Let’s use paper from your example to explain this.
Paper is not one solid, contiguous thing on a microscopic level. Paper is really made from layers and layers of interlocking plant fibers. Those fibers are made of layers and layers of interlocking cellulose molecules, which [look like this, more or less](https://upload.wikimedia.org/wikipedia/commons/f/f9/Cellulose-Ibeta-from-xtal-2002-3D-balls.png).
Those cellulose molecules form fibers because sometimes hydrogen (the white balls) on the outer side of one strand of cellulose will bond to an oxygen (the red balls) on a neighboring strand. The fibers form the paper due to the process in which the paper’s made leaving them physically interlocked, and some of the hydrogen bonding between fibers. It’s a very weak bond, which is why paper’s so easy to tear and bend.

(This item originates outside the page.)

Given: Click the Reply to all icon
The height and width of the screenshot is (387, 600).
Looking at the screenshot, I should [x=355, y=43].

~~As to why it stays bent, though. As you bend paper, it requires you put energy into the act, and that energy breaks some of the hydrogen bonds, changing the orientation of some of the fibers within the paper, which then form new hydrogen bonds.~~EDIT: It was pointed out that what I said wasn’t quite correct. Creasing *does* break some of the fibers, and that does add up over time.

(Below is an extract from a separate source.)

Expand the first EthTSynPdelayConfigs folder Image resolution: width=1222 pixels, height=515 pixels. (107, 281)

So when you’re bending the paper, you’re changing its structure at a microscopic level.
Solid materials are made up of tightly packed molecules, which is the most energy efficient way to be in. If you bend something, this structure is changed to a less energy efficient form.

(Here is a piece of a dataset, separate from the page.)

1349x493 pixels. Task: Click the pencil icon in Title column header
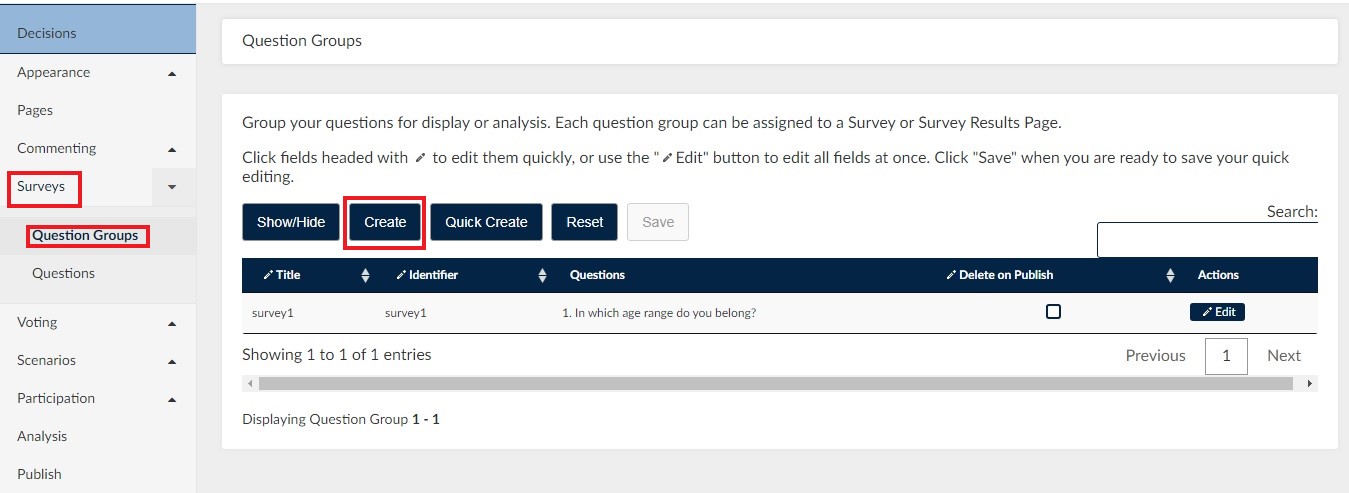click(x=268, y=275)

The molecules are moving within the material, so when you hold it long enough, they will eventually reach the energy efficient state again, but now in the new shape.
The time and force it takes to achieve this differs for each material.
Sorry, I just want to make sure you’re clear on the use of “i.e.”
i.e. = “id est” (Latin), meaning “that is” or “in other words”. So your question reads “what… allows something to permanently bend, specifically paper”
e.g. = “exempli gratia”, meaning “for example”. So your question using “e.g.” instead would read “what… allows something to permanently bend, such as (but not limited to) paper”
It’s a subtle difference, but it changes how specific your question is, which might change how specific the answers you get are.
Another user already explained it using your example of paper. I’ll draw from my experience in mechanical engineering.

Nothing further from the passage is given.